Steinbacher Derek M, Kaban Leonard B, Troulis Maria J
Department of Oral and Maxillofacial Surgery, Massachusetts General Hospital, Boston, MA 02112, USA.
J Oral Maxillofac Surg. 2005 Aug;63(8):1072-9. doi: 10.1016/j.joms.2005.04.013.
The purpose of this study was to evaluate mandibular lengthening by distraction osteogenesis (DO) to achieve decannulation of micrognathic children with "permanent" tracheostomies.

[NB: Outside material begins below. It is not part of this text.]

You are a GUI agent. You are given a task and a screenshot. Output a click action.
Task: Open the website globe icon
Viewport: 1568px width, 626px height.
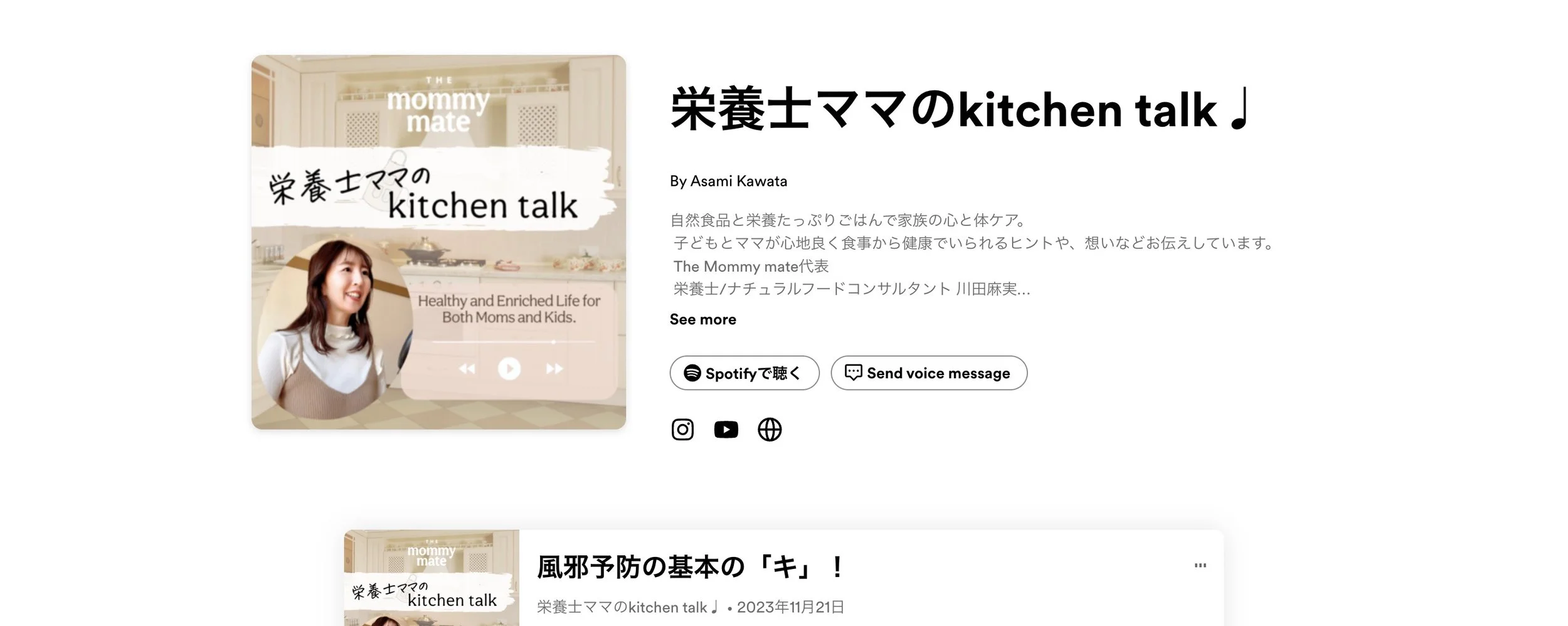point(770,430)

Using a retrospective chart review, patients were included who had 1 ) airway compromise/tracheostomy, 2 ) micrognathia, 3 ) polysomnography-documented obstructive apnea, and 4 ) mandibular advancement using DO. Excluded were 1 ) adults, 2 ) neonates without tracheostomy, and 3 ) patients with central apnea. Patient age, past medical history, age at tracheostomy, and distraction protocol were documented. Oxygen saturation, posterior airway space (in millimeters), and sella-nasion-B point (SNB) angle were recorded. The distraction protocol consisted of a latency of 48 hours and a rate of 1 mm/day.

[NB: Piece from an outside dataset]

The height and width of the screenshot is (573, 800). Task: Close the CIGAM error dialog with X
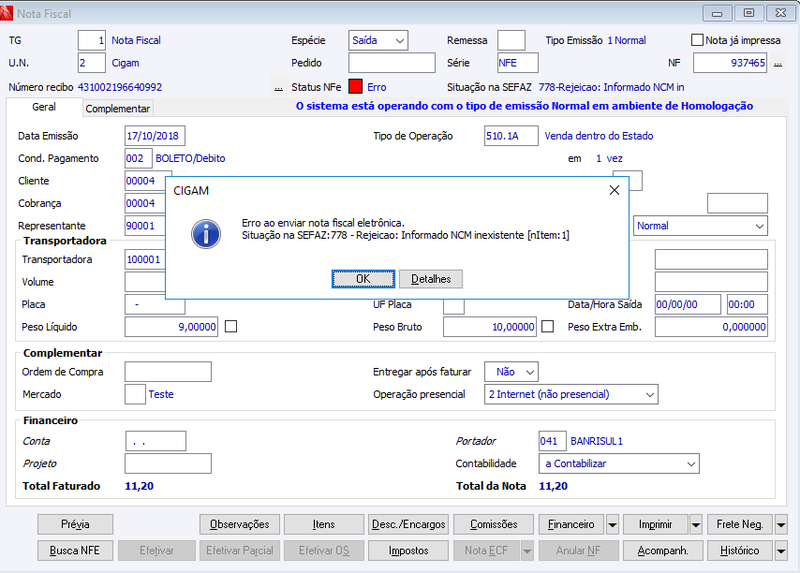click(614, 190)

There were 5 children, aged 2 to 14 years, who received a tracheostomy between ages 2 and 36 months for airway obstruction. All patients underwent bilateral mandibular distraction using semiburied, unidirectional devices. The average latency was 58 hours, the rate was 1 mm/day, the duration of fixation was 40 to 60 days, and the magnitude of advancement was 23 mm. Healing was evaluated by clinical, radiologic, and ultrasound examinations. No complications were experienced. Mean follow-up was 3.2 years. Postdistraction sleep studies demonstrated no obstructive apneic events and a mean oxygen saturation of 98% (preoperative, 76%, P < .005). Cephalometric values improved: posterior airway space 4 to 14 mm; SNB 66 degrees to 72 degrees ( P < .005 for both variables). Four of the 5 patients have been successfully decannulated to date.

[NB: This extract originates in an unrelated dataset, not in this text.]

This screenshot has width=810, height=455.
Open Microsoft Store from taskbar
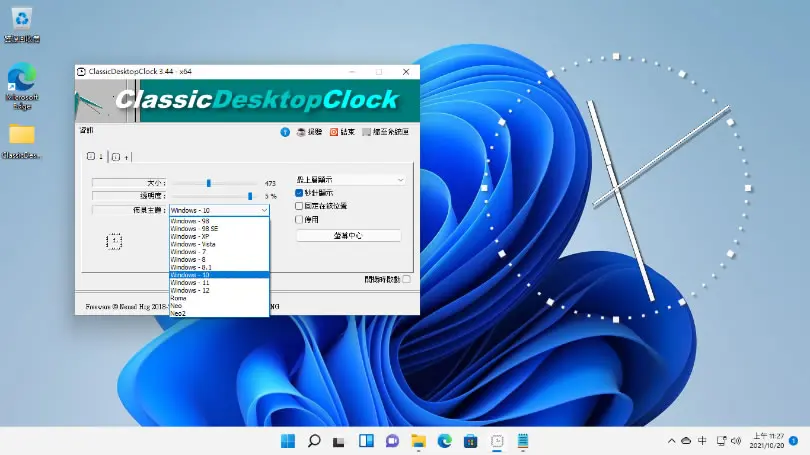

The results of this preliminary study indicate that mandibular advancement by DO is a potentially viable treatment option for tracheostomy-dependent children with upper airway obstruction secondary to micrognathia.
本研究旨在评估牵张成骨术(DO)延长下颌骨,以使患有“永久性”气管切开术的小颌畸形儿童拔除气管套管。
采用回顾性病历审查,纳入符合以下条件的患者:1)气道受损/气管切开术;2)小颌畸形;3)多导睡眠图记录的阻塞性呼吸暂停;4)采用DO进行下颌骨前移。排除标准为:1)成年人;2)无气管切开术的新生儿;3)中枢性呼吸暂停患者。记录患者年龄、既往病史、气管切开术时的年龄以及牵张方案。记录氧饱和度、后气道间隙(以毫米为单位)以及蝶鞍-鼻根- B点(SNB)角。牵张方案包括48小时的延迟期和每天1毫米的速率。
有5名年龄在2至14岁之间的儿童,因气道阻塞在2至36个月龄时接受了气管切开术。所有患者均使用半埋入式单向装置进行双侧下颌骨牵张。平均延迟期为58小时,速率为每天1毫米,固定时间为40至60天,前移幅度为23毫米。通过临床、放射学和超声检查评估愈合情况。未发生并发症。平均随访时间为3.2年。牵张后睡眠研究显示无阻塞性呼吸暂停事件,平均氧饱和度为98%(术前为76%,P <.005)。头影测量值有所改善:后气道间隙增加4至14毫米;SNB从66度增加到72度(两个变量的P均<.005)。截至目前,5名患者中有4名已成功拔除气管套管。
这项初步研究的结果表明,对于因小颌畸形导致上气道阻塞且依赖气管切开术的儿童患者,采用DO进行下颌骨前移是一种潜在可行的治疗选择。